* TASK INPUT
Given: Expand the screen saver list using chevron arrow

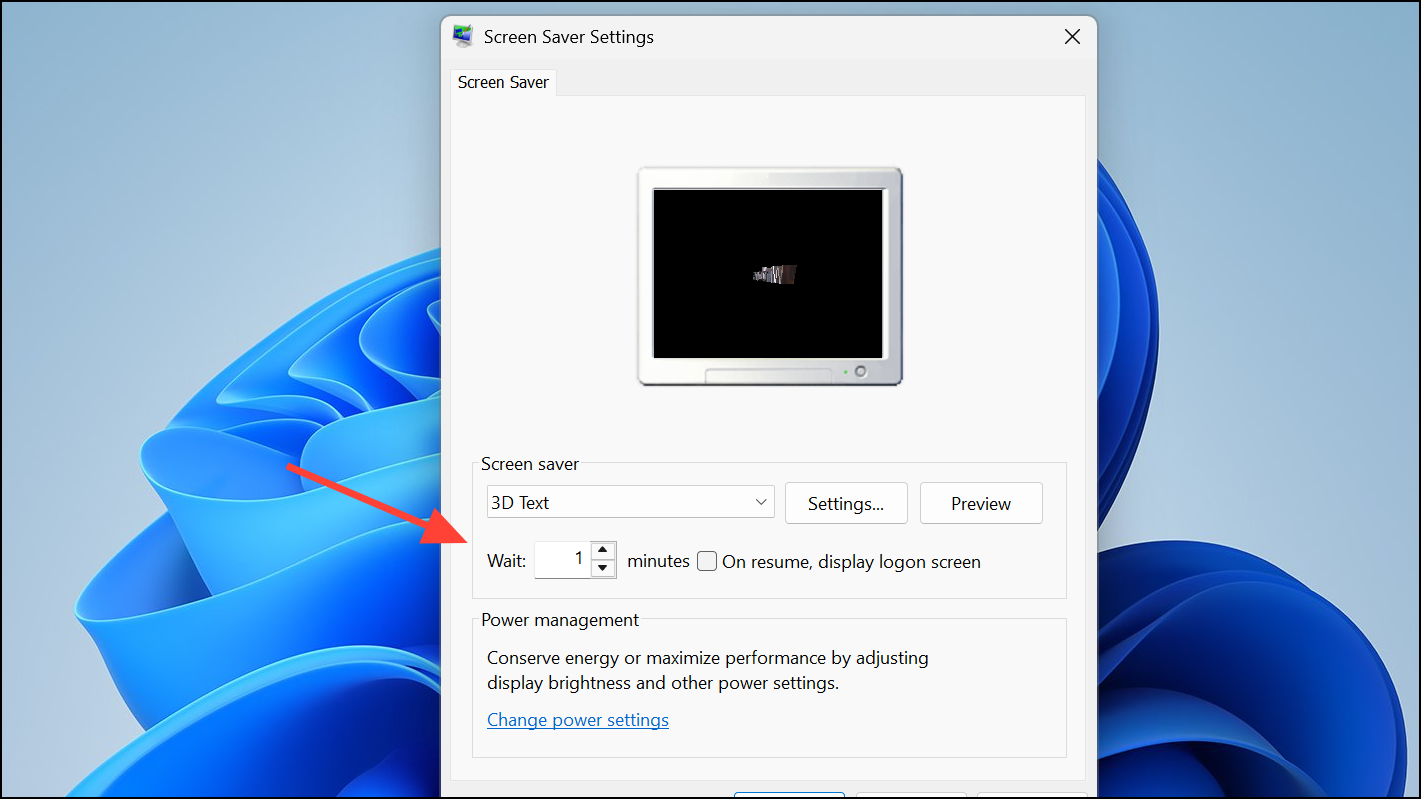Looking at the screenshot, I should coord(761,503).
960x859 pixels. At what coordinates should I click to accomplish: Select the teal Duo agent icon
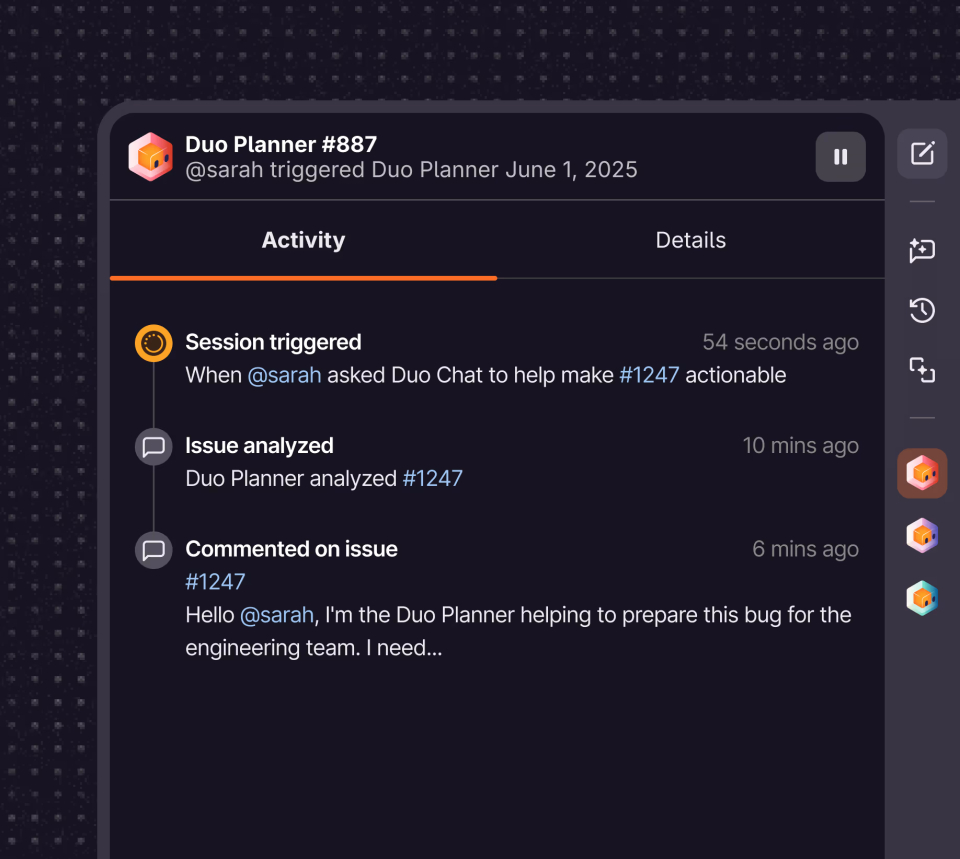922,598
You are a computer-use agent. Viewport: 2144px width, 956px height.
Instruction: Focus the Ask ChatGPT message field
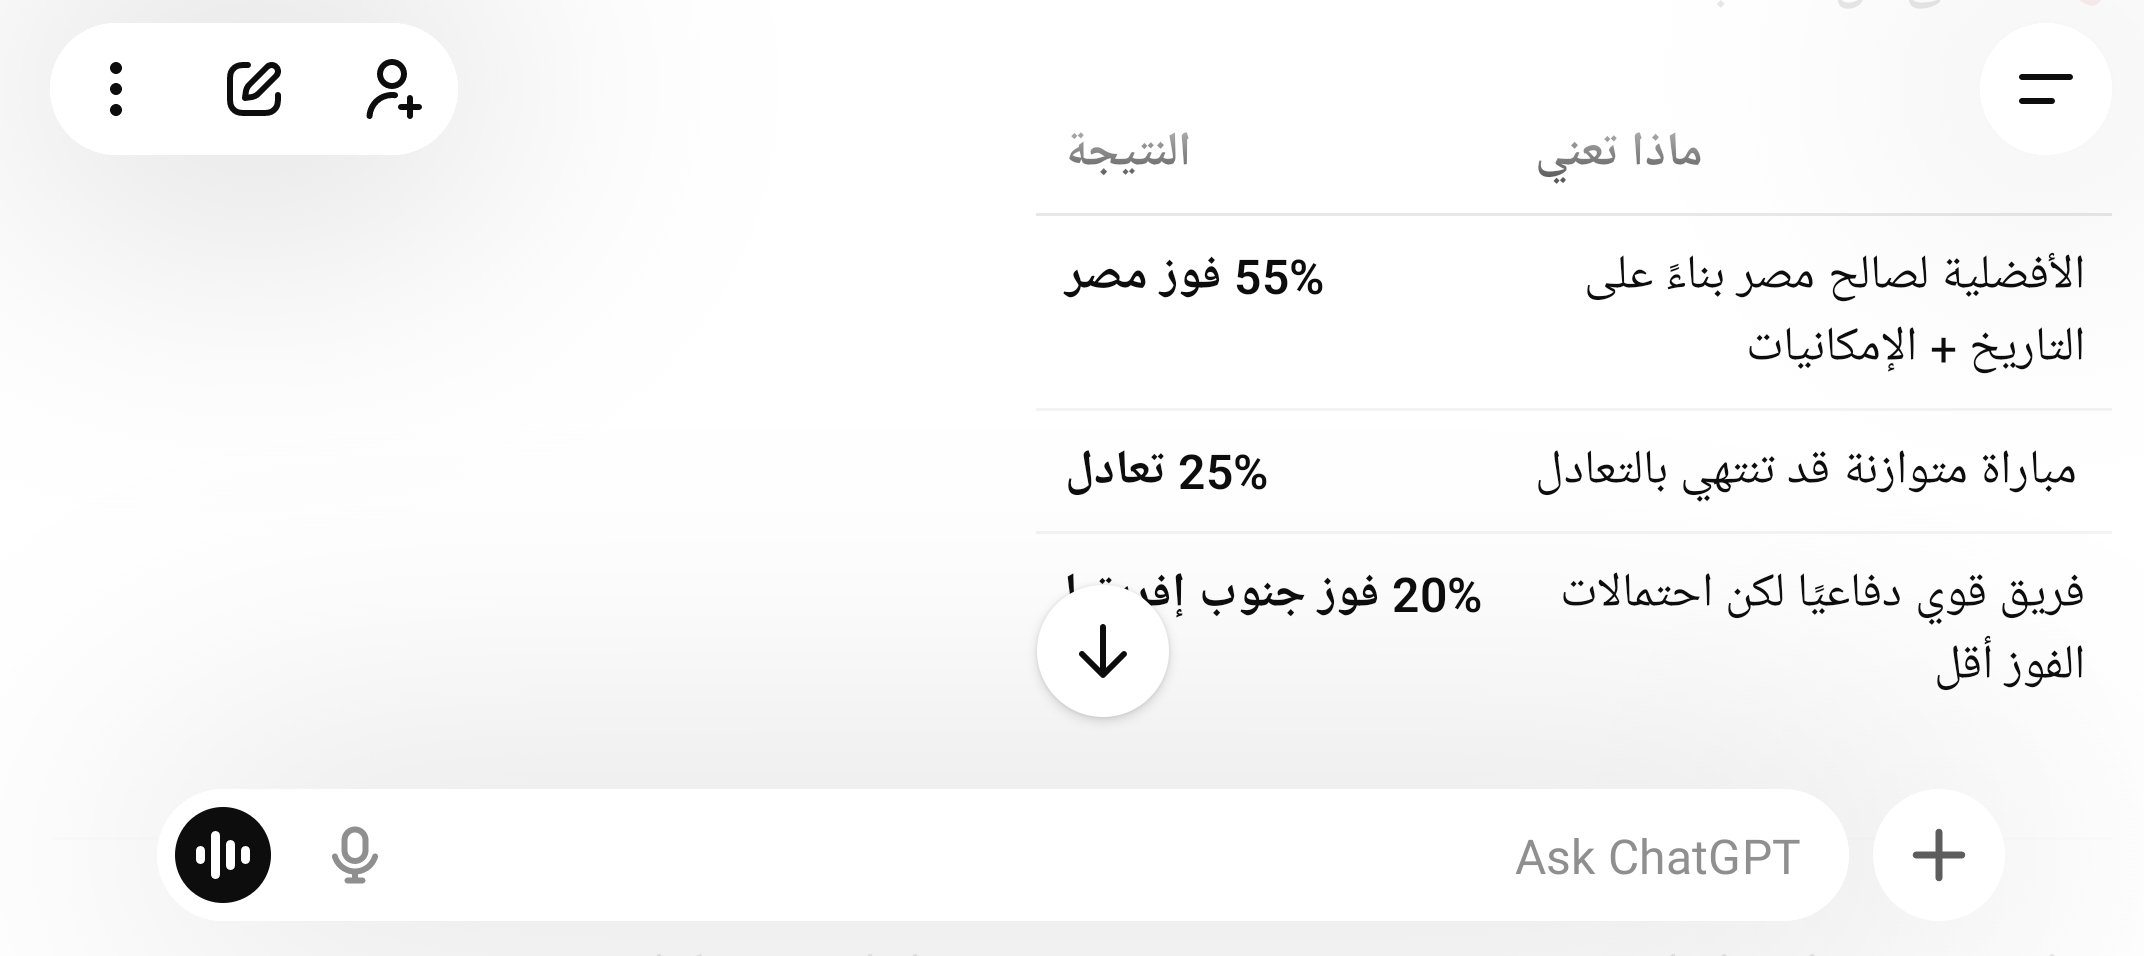[1000, 856]
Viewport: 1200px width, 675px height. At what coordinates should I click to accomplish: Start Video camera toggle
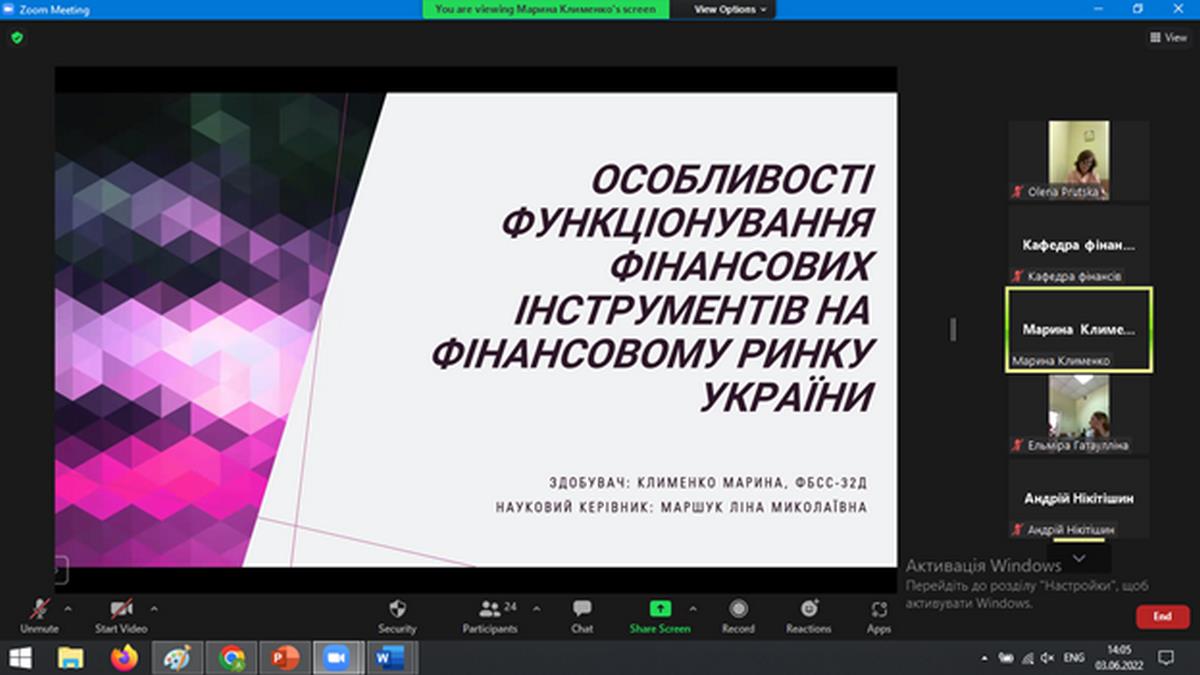tap(121, 609)
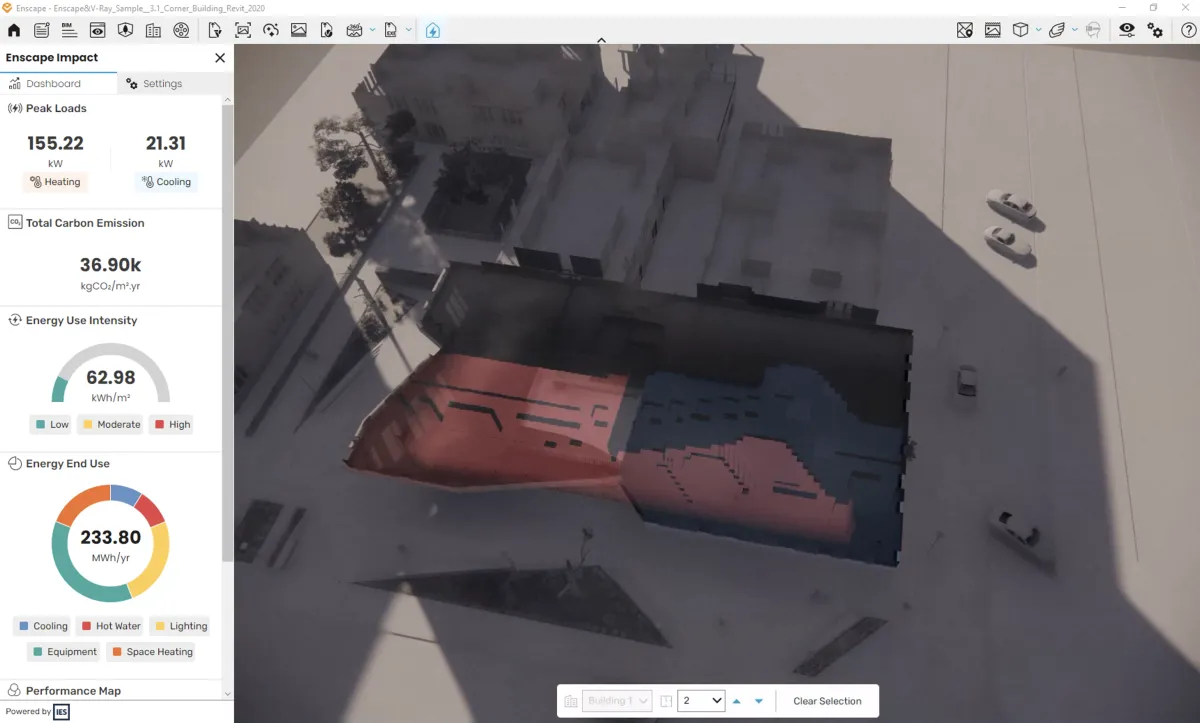1200x723 pixels.
Task: Open the help question mark icon
Action: click(x=1188, y=30)
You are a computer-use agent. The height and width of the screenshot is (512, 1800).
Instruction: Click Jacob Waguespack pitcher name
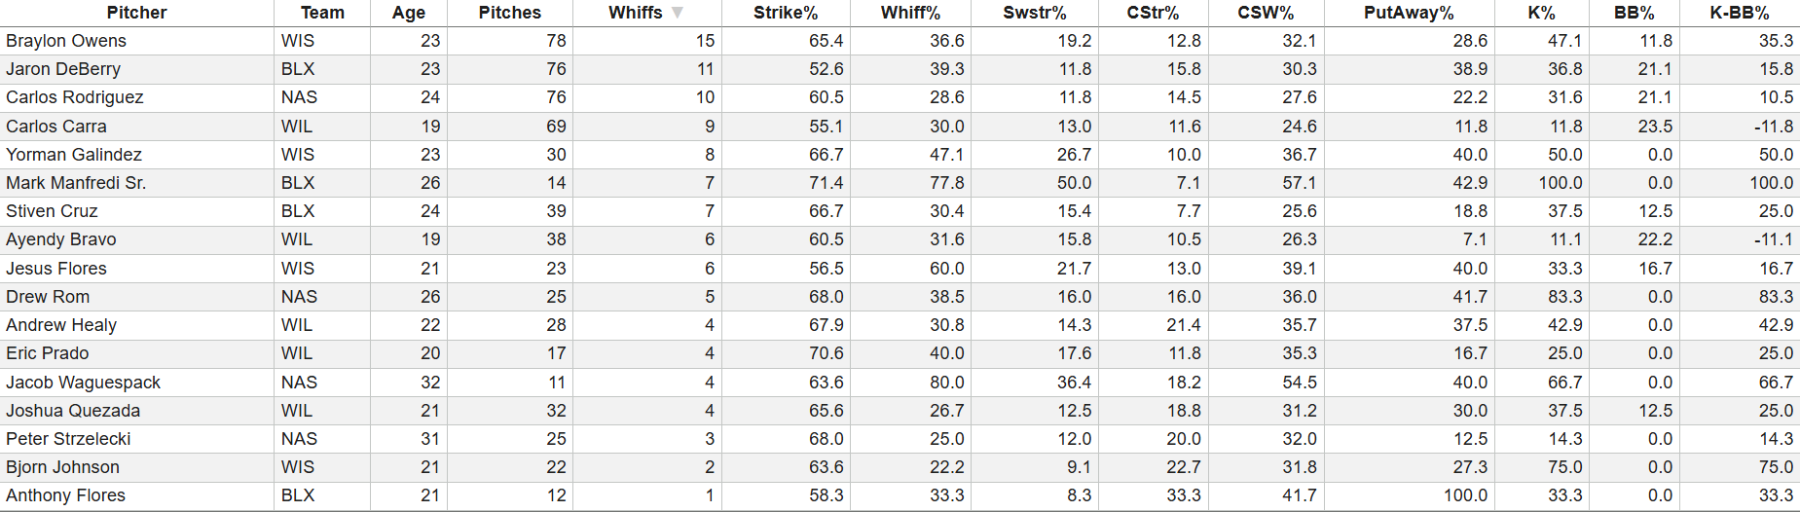coord(83,382)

* PROMPT
Using the data above, count every line that contains the word "computer", then give the count and nothing more.

* SOLUTION FOR THIS PROBLEM
2